Writers: Rod Stewart and Martin Quittenton
Producer: Rod Stewart
Recorded: Early 1971
Released: May 1971
|Players:||Rod Stewart – vocals, acoustic guitar
Martin Quittenton – acoustic guitar
Ron Wood – guitar, bass
Ian McLagan – organ
Pete Sears – piano
Mick Waller – drums
Ray Jackson – mandolin
|Album:||Every Picture Tells A Story (Mercury, 1971)|
Every Picture Tells A Story shot to Number One in Britain and America simultaneously, the first record to do so.
“Maggie May” also hit Number One on the Billboard pop chart.
No one, including Rod Stewart, saw the potential of “Maggie May” as a single. Although it has gone on to become one of his most successful and enduring songs, it was almost left off Every Picture Tells A Story because its theme – a young man corrupted by an older, more experienced woman – was considered too maudlin. It was added because the album seemed too short without it.
Still, it was not released as a single, but tucked away as a B-side to “Reason To Believe,” from the same album. “If it wasn't for a diligent DJ in Cleveland who flipped it over, I would still be digging graves. Some guys have all the luck,” Stewart wrote in the liner notes to the Storyteller set.
The lyric is based on an experience in Stewart's youth. It seems he was looking for a way to sneak in to an annual weekend long Jazz Festival on the grounds of the Beaulieu House in Hampshire, England in 1961 when a “well built older woman” pulled him into her tent. Stewart recalls: “The whole thing didn't last more than thirty-five seconds.”

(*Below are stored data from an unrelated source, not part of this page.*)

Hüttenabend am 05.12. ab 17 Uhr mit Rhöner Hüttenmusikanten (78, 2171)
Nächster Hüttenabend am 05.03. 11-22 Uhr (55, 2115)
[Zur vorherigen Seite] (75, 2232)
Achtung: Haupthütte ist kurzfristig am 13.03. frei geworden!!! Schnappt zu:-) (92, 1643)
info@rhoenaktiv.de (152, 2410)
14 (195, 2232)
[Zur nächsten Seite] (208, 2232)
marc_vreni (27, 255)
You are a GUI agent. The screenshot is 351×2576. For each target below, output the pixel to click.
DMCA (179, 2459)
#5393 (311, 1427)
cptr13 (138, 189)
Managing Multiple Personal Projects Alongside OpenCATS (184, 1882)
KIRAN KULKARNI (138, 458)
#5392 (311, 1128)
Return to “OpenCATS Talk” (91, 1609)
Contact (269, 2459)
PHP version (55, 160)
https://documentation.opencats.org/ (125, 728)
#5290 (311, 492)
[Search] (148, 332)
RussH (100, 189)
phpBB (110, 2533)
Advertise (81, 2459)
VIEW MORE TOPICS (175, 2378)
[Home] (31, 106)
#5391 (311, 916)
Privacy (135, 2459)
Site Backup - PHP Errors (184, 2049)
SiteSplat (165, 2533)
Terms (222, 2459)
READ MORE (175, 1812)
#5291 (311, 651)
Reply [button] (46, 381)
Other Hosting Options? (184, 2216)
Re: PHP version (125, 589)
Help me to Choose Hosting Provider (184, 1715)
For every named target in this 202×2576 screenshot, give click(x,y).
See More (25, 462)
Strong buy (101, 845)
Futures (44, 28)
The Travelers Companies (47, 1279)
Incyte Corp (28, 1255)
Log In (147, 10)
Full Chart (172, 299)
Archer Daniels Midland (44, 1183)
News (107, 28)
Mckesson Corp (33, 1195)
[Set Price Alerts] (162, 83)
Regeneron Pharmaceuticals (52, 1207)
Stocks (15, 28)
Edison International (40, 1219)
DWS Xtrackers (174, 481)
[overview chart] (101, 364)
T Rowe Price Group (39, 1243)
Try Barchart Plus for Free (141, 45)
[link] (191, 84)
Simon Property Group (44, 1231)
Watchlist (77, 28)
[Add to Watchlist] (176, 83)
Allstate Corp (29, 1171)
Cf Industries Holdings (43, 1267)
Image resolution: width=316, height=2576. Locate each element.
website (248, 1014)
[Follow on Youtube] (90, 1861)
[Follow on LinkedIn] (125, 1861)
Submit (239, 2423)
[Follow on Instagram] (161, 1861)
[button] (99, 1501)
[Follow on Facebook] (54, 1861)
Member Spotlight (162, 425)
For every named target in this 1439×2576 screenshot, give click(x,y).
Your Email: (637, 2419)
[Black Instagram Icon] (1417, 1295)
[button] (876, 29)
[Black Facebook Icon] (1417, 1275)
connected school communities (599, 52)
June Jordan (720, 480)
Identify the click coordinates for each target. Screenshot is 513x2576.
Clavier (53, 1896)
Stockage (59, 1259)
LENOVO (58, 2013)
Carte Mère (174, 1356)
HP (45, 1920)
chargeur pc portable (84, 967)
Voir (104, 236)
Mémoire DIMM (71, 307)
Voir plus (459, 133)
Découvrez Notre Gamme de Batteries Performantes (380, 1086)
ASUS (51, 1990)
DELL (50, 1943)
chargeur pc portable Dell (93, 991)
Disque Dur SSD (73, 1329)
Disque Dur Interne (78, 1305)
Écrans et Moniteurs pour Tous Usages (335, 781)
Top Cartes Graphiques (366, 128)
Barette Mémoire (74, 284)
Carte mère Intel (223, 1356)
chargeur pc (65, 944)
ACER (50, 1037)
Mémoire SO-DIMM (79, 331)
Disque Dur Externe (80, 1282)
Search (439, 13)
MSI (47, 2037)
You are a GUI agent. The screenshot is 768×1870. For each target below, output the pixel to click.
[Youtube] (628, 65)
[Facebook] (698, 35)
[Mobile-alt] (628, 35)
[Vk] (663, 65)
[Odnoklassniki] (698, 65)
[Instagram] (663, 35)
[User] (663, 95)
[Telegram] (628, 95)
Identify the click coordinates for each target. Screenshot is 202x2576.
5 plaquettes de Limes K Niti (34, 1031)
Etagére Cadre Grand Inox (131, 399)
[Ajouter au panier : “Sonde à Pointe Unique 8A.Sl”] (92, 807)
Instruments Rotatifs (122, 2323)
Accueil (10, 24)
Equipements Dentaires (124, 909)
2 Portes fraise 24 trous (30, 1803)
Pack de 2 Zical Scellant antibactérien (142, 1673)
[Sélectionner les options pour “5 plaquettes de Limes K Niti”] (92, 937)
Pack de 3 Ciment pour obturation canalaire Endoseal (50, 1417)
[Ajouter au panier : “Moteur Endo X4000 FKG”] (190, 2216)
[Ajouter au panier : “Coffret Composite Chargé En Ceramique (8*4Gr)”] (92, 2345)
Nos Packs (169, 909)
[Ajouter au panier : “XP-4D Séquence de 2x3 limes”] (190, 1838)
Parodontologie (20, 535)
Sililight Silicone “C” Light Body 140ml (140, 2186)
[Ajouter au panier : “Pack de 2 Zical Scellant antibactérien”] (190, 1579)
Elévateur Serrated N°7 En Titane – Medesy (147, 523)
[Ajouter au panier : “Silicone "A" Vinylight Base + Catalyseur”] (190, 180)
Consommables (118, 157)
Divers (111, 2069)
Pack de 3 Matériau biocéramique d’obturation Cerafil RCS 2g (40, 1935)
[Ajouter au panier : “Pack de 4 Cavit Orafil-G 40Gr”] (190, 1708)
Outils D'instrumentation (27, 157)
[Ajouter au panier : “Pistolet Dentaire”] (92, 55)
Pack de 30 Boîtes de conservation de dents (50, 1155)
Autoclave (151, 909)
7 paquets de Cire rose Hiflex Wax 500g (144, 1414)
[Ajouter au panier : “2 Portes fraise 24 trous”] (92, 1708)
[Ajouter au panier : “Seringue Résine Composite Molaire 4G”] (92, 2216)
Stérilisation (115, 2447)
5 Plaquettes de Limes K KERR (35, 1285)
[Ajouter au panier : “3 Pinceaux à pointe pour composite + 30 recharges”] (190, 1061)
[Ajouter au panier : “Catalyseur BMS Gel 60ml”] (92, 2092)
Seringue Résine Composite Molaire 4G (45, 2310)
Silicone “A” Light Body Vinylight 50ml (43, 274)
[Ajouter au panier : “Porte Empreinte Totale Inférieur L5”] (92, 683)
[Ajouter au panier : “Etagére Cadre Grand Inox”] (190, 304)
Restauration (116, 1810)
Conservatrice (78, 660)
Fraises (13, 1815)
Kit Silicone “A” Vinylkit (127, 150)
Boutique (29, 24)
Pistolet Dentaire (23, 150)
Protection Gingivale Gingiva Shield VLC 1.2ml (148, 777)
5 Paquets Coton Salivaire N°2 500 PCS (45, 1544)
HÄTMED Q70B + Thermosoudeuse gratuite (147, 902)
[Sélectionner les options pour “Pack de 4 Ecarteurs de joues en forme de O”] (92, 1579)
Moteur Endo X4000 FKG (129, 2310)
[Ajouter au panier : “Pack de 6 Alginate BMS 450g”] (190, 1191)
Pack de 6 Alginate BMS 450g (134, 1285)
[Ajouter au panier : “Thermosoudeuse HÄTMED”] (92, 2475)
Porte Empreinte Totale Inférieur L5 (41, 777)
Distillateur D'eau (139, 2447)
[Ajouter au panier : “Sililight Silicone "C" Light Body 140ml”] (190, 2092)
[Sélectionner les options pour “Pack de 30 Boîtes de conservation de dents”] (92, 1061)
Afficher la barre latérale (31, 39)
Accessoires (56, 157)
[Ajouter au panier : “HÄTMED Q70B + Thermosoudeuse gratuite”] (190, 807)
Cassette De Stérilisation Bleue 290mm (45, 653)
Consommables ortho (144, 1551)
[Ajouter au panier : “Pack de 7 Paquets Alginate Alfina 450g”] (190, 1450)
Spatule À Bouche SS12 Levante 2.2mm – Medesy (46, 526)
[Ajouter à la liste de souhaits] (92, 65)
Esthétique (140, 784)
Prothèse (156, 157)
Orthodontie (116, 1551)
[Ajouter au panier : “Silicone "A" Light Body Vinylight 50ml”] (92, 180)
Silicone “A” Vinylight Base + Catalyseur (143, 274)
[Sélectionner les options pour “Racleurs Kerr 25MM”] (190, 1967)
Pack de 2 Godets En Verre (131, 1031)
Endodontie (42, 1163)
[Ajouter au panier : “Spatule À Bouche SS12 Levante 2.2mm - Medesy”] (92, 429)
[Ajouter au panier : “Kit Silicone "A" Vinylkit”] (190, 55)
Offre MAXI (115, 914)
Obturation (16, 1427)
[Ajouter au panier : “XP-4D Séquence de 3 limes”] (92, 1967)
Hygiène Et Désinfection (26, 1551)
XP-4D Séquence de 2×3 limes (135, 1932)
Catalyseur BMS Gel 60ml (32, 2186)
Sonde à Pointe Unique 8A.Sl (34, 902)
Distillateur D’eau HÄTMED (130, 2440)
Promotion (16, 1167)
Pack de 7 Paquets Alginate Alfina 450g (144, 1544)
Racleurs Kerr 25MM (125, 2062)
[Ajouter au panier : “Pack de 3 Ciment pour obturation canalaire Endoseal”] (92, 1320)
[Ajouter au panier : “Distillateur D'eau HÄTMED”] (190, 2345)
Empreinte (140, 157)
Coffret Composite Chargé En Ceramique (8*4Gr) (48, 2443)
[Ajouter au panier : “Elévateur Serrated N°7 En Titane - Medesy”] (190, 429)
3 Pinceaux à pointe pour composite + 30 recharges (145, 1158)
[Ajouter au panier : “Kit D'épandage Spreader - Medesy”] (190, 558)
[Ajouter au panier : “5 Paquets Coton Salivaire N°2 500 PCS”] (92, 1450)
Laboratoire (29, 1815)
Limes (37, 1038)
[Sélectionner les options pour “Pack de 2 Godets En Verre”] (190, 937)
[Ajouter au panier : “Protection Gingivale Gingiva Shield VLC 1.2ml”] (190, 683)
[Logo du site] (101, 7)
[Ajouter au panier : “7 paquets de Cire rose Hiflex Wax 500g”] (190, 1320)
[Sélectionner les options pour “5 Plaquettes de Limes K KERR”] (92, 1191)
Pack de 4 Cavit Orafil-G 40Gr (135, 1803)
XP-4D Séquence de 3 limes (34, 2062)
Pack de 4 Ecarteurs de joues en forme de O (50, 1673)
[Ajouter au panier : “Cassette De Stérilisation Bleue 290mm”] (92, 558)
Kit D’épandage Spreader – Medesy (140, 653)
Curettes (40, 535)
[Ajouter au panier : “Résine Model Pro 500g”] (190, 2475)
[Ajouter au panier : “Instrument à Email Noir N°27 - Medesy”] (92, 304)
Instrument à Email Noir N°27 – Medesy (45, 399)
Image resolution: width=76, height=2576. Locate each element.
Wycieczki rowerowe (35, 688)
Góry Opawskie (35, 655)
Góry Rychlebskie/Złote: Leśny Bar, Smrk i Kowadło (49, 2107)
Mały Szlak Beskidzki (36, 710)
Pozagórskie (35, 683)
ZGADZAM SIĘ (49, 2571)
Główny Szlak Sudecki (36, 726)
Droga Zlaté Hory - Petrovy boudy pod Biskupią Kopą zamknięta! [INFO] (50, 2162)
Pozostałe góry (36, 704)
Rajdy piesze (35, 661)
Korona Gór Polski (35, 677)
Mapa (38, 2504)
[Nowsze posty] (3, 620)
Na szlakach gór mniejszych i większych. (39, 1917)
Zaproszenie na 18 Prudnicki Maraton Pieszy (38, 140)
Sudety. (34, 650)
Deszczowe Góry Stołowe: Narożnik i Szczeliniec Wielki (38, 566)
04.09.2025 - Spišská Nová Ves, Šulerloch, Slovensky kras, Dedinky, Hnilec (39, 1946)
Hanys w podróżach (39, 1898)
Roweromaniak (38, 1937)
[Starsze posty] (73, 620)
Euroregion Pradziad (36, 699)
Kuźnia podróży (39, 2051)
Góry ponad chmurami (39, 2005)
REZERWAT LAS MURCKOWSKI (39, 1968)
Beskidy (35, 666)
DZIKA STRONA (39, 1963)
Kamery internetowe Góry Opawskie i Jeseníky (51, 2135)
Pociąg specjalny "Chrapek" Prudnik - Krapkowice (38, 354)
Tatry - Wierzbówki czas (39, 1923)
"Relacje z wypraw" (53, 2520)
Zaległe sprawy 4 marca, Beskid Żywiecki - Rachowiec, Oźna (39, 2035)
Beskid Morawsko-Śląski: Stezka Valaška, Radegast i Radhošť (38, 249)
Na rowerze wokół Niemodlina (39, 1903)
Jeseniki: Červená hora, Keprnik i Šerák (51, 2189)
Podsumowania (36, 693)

Stewart found mandolin player Ray Jackson, whose playing lent the song one of its hallmark signatures, in a London restaurant playing romance songs from the thirties.
Of playing with Jackson and other musicians, Stewart recalls: “In the studio I would just whistle the parts for them to play. That's one thing I pride myself on, coming up with melody lines for the instrumentals.”
Mickey Waller's drumming, highly praised over the years, was laid down with only the sparest essentials. “He used to turn up with just his snare, a bass drum, and sometimes a high hat,” Stewart says. “If you listen to “Maggie May,” there's no crash cymbals because he didn't use any.”
“Maggie May” is listed as Number 256 in The Heart Of Rock & Soul: The 1001 Greatest Singles Ever Made. Writes Dave Marsh: “In this world of tales more trustworthy than their tellers, its virtues shouldn't be so quickly dismissed.”